Pixel coordinate grounding data:
-=-=-

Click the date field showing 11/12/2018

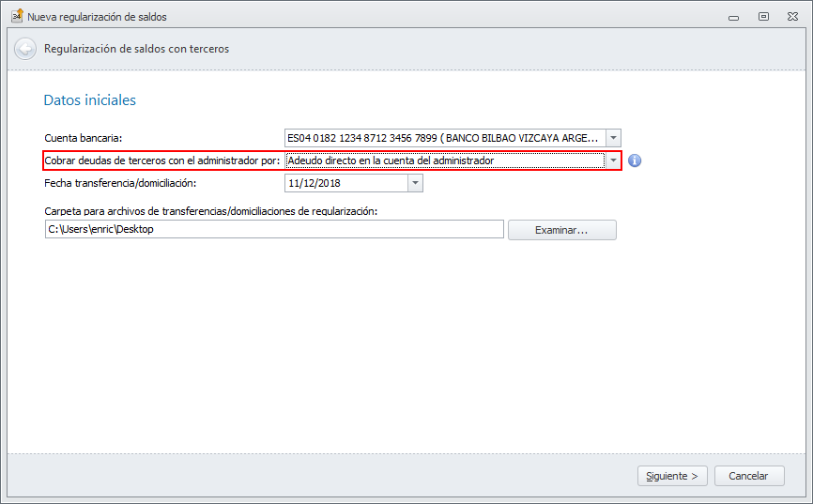tap(345, 183)
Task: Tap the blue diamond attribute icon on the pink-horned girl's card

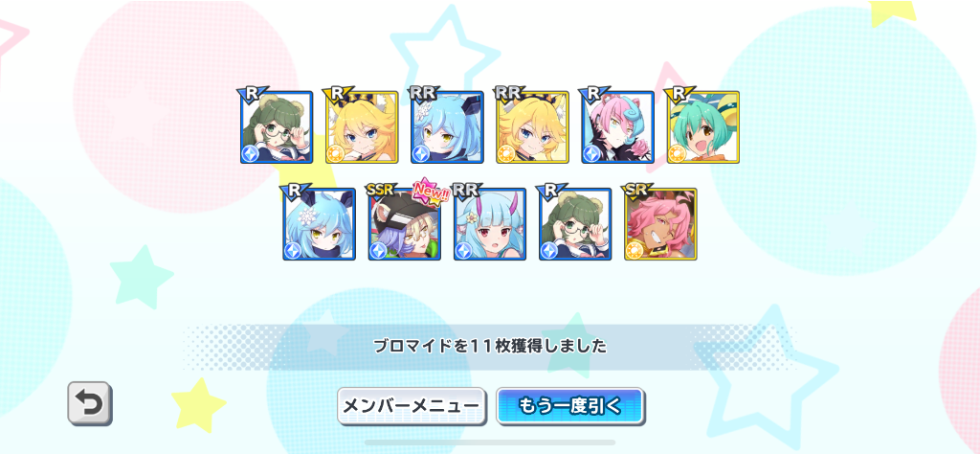Action: point(463,251)
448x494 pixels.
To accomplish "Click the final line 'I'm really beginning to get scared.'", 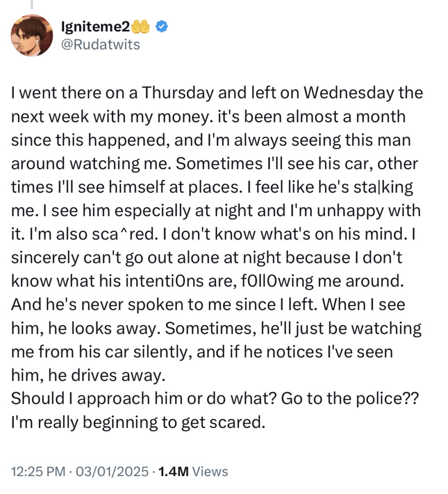I will [138, 423].
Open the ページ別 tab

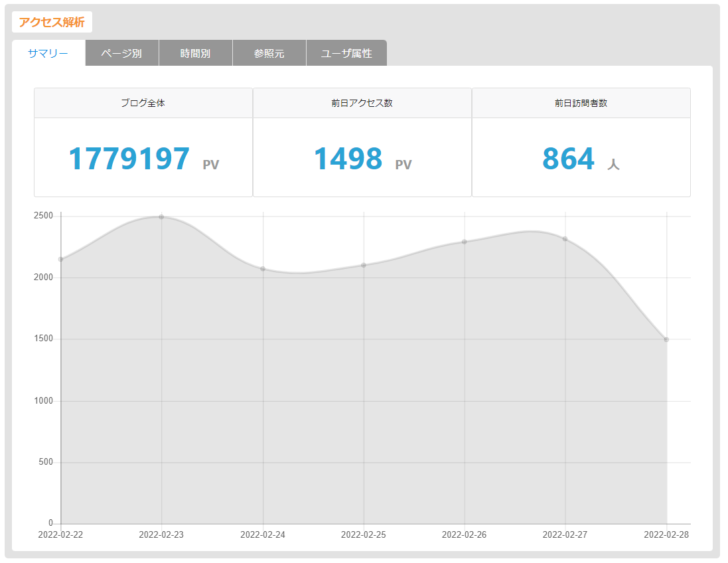click(121, 53)
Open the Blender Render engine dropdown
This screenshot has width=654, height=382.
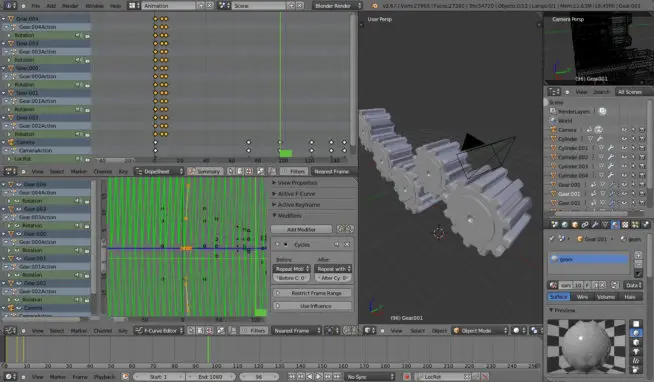pyautogui.click(x=337, y=5)
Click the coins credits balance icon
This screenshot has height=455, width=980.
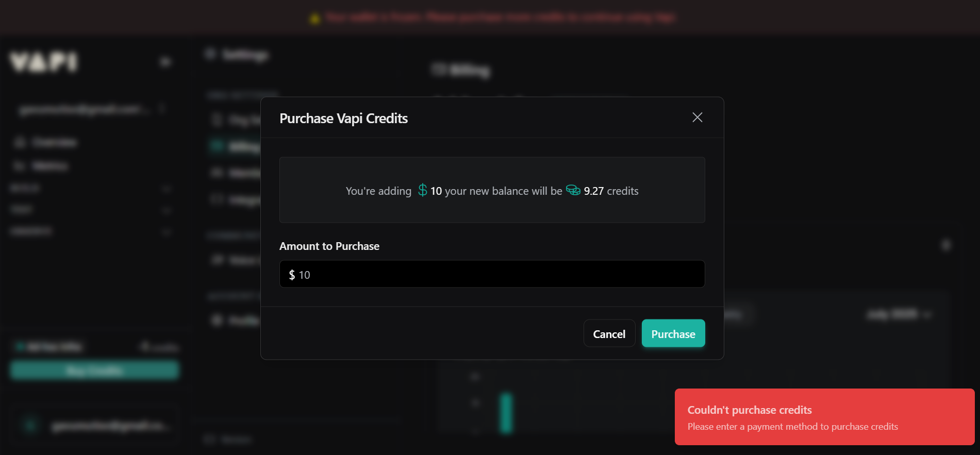pyautogui.click(x=573, y=190)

-=-=-

* ASSIGNED TASK:
Print, exactly and without pictures, the lines from the one holding "Click the coins credits balance icon" through the last line of the entries above, both included.

* RESULT OF THE EXERCISE:
Click the coins credits balance icon
This screenshot has height=455, width=980.
pyautogui.click(x=573, y=190)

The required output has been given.